- [GIVEN RECORDS]
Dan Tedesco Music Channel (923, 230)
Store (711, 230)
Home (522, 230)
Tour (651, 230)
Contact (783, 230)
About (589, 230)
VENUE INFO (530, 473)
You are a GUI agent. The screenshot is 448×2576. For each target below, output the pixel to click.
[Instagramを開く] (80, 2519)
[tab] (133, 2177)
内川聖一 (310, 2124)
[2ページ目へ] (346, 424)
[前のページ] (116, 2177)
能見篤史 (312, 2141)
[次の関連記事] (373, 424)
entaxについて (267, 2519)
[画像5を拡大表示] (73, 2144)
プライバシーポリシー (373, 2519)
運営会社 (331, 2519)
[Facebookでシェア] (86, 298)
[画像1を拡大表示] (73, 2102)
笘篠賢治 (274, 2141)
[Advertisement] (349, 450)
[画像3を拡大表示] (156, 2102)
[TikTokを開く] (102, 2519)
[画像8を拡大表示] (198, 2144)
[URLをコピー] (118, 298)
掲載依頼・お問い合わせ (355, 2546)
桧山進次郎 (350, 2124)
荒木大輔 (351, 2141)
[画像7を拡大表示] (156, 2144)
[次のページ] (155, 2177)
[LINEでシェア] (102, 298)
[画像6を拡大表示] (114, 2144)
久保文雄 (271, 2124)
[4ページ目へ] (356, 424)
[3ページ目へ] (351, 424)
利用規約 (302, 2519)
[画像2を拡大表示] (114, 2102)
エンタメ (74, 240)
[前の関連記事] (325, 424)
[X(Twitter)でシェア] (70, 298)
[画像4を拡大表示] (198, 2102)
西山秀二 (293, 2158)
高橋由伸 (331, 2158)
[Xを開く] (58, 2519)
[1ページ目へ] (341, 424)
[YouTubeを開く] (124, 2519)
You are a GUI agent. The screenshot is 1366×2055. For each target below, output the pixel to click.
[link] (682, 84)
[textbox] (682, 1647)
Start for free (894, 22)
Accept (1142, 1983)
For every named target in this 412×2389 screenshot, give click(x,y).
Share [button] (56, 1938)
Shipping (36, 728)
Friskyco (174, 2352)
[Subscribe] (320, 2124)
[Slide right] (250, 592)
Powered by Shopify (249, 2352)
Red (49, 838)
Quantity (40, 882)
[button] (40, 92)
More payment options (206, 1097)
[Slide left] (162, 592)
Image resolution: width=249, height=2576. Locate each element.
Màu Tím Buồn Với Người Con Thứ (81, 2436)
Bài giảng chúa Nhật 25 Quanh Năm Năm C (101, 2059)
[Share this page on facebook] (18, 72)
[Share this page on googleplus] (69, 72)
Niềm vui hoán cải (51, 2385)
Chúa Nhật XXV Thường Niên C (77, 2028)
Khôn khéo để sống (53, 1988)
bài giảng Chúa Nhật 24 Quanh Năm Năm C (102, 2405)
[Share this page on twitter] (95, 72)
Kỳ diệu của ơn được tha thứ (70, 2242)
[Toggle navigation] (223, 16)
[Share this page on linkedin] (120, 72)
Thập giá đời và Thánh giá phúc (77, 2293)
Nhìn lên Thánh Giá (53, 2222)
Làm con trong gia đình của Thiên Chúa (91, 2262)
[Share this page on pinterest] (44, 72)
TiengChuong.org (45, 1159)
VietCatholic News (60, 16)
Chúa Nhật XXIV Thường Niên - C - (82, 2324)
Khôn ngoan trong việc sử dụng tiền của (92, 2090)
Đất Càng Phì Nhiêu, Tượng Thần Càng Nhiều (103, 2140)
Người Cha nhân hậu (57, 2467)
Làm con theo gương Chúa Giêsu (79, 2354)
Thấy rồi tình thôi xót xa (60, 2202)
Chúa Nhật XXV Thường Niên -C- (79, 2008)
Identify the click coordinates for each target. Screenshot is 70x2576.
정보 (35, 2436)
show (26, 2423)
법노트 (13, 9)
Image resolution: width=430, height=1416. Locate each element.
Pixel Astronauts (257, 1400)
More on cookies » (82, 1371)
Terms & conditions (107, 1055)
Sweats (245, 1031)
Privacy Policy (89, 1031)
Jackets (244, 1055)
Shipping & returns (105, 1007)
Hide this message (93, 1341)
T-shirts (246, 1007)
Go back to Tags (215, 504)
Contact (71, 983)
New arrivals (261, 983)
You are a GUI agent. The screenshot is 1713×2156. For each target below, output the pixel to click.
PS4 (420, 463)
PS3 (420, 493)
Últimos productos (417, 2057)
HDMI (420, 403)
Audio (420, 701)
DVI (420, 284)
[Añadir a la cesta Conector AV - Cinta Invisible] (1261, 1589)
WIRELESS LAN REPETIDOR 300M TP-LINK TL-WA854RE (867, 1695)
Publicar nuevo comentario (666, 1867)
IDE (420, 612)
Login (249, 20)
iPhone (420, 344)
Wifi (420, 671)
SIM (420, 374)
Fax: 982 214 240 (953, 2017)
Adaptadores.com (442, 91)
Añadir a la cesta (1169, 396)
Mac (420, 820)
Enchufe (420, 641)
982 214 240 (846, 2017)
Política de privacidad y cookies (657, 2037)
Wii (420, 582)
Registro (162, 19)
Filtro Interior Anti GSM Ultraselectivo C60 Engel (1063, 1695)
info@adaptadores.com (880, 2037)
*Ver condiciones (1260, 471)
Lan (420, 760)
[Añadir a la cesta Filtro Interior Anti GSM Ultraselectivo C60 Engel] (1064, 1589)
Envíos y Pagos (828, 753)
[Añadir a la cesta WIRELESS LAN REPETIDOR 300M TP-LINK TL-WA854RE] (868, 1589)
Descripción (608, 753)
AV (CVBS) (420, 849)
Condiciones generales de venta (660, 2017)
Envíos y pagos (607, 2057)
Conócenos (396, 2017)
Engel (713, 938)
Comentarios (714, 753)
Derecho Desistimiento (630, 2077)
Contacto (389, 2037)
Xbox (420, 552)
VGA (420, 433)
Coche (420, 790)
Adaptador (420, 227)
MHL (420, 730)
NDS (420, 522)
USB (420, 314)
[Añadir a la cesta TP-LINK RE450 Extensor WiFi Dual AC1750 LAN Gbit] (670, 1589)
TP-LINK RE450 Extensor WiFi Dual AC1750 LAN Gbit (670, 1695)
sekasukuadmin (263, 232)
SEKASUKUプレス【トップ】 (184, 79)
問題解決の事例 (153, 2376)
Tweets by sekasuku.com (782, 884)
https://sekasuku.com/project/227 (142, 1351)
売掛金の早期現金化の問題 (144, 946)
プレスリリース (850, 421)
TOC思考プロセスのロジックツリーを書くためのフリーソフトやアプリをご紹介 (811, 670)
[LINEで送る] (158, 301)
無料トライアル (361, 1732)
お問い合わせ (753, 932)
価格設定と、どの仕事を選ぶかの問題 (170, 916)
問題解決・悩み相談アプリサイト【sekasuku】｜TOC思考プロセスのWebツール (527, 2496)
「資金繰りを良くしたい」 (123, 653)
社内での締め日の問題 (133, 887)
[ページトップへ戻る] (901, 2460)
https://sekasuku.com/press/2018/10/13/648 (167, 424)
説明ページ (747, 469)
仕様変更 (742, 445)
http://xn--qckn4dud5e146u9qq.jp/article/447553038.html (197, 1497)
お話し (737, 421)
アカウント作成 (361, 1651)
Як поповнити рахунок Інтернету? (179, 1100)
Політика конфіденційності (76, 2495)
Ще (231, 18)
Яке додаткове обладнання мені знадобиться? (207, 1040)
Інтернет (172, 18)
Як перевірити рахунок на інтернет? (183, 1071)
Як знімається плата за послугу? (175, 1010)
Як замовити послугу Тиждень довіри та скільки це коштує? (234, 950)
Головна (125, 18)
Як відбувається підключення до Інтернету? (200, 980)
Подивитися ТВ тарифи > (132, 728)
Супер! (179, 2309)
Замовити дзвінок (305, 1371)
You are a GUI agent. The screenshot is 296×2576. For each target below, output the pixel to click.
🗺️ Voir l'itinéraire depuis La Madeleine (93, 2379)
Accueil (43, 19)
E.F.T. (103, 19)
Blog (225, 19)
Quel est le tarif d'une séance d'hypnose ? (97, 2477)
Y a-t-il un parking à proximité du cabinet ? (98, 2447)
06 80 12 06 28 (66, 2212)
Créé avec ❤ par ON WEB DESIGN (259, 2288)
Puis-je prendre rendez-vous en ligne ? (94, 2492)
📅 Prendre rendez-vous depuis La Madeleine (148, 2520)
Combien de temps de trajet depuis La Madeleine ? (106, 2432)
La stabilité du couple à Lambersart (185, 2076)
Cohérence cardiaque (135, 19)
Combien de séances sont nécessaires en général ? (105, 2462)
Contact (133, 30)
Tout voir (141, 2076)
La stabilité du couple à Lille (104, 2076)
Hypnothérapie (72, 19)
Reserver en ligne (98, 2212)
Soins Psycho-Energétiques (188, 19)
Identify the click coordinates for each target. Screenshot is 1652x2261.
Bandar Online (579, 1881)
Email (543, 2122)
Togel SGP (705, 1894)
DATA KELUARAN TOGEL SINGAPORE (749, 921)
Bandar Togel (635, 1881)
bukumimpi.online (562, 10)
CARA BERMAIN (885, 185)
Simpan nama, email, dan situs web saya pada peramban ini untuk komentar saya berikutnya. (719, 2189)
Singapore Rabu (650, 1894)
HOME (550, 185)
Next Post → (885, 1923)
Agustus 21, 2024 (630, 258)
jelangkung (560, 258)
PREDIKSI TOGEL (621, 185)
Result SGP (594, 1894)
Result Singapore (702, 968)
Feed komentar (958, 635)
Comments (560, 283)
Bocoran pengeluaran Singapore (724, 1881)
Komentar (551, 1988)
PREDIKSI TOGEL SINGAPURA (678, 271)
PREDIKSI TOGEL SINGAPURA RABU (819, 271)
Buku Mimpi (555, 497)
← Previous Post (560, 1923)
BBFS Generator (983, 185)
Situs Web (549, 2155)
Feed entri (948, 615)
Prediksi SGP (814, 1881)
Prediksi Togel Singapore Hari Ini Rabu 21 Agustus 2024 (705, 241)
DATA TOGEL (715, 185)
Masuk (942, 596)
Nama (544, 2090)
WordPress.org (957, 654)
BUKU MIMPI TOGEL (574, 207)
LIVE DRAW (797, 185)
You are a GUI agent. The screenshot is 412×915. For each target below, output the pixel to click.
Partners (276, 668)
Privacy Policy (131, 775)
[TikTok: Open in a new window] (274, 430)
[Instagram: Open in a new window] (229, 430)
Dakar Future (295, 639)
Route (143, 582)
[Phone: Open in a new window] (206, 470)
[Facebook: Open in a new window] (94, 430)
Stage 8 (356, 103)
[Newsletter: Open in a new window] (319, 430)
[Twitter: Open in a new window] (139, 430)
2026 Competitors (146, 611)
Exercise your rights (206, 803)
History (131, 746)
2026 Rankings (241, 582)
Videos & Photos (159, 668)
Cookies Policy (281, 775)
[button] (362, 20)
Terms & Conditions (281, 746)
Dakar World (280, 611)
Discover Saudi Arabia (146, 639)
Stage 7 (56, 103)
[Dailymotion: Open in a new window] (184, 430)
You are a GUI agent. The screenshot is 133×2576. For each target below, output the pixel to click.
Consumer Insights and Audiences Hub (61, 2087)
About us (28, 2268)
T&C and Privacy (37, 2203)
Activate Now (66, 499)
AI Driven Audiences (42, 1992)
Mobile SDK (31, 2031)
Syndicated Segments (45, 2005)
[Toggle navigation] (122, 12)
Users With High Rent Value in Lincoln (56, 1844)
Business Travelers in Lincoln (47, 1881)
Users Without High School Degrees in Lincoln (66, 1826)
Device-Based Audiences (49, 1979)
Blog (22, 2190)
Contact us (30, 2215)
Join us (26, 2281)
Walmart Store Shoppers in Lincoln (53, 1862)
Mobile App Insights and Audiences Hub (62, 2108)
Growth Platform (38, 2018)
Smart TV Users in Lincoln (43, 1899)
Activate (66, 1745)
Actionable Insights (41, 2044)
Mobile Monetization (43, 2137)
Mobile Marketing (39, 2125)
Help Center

- [YOUR TASK]
Out of the data above, transcribe exactly and only the lines starting with the line that has "PREDIKSI TOGEL SINGAPURA (678, 271)" and going on through the line that has "Prediksi SGP (814, 1881)", both included.

- [ANSWER]
PREDIKSI TOGEL SINGAPURA (678, 271)
PREDIKSI TOGEL SINGAPURA RABU (819, 271)
Buku Mimpi (555, 497)
← Previous Post (560, 1923)
BBFS Generator (983, 185)
Situs Web (549, 2155)
Feed entri (948, 615)
Prediksi SGP (814, 1881)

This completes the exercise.